He is so terrible. He deliberately did that on purpose to get me between a rock and a hard place. I search frantically for something else to say, something to make him forget all about what I said and stop teasing me.

The only thing I can seem to up with is, "I shaved my legs today. Can you tell? Do they feel extra nice and smooth?" I lift my right leg towards him, enjoying it when he reaches down with his hand, bending slightly off the sofa only to run his cool fingertips up towards my kneecap and back down again, feeling around for any stray prickly hairs I may have missed. Which, I know for a fact I did not, because I am a very thorough leg shaver these days. "See how hair-free they feel today?"

My Lord. Best thing I can come up with is the topic of how I shaved the hair off my legs? Oh, well. I have never once claimed I was any good at the whole boyfriend/girlfriend thing. Or, er, I should probably say now the husband/wife thing.

He nods once, his eyes on nothing else but mine. "Mm," he moans deeply at the base of his throat, licking his lips. It feels sweltering in Fangtasia all of a sudden, though I know it's nothing to do with the temperature in the room that has me so hot and bothered. "They feel nice, Perky."
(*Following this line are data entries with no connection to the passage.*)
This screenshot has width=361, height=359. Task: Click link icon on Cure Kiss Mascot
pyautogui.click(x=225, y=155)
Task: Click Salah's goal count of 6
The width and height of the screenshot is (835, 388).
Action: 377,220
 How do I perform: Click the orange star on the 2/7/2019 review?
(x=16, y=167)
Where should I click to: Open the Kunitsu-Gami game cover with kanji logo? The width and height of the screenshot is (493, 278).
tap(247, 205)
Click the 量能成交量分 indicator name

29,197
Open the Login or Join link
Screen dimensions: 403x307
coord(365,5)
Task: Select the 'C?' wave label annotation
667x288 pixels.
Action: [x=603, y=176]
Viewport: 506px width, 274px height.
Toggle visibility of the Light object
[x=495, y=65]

"Any-who, how's your night been so far?" I blab out, trying to repair the awkwardness I feel when he repetitively strokes up and down my leg with his fingers like he a vampire on crack and is overly enjoying the heightened sensation when he touches things. "H-how's your night?" I can only get him to stop touching me when I deliberately cross my leg again over the other, shifting slightly at an angle so he can't reach them anymore.

"Well, as you know, I only just woke barely three hours ago. Then I got married. All in all, I'd say it was a good nights work."
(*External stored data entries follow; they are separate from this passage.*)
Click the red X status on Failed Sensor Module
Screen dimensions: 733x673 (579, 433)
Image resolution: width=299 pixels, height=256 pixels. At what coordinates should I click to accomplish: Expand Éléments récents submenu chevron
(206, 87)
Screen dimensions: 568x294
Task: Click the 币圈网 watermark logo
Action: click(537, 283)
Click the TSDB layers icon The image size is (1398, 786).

"Are you happy to be my husband?" I ask uncertainly, unable to help fishing around. Maybe I'm hoping he'll reassure me a bit, since he isn't being very obvious on how he is feeling about it?

"Of course I am. Why wouldn't I be?"

I shrug, finding myself having to glance away from him quickly. Then I decide I may as well just get it over with and say it. "I... I heard you talking when I went into your office."

"Oh? About what?"

I hesitate, nervous to say it. What if he confirms it and it only serves to break my heart? "That Godric suggested the whole thing? That you asking me to marry you wasn't what you wanted, but what... Godric wanted?"

"Godric did tell me to do it last night."

Oh, great. Just as I thought. He never wanted to do it because he wanted to or because he loved me enough to want to be my husband. It was all about what his Maker wanted for him when he came to him in his vision. A stab of pain shoots through me. How could I have been so foolish and silly to believe otherwise?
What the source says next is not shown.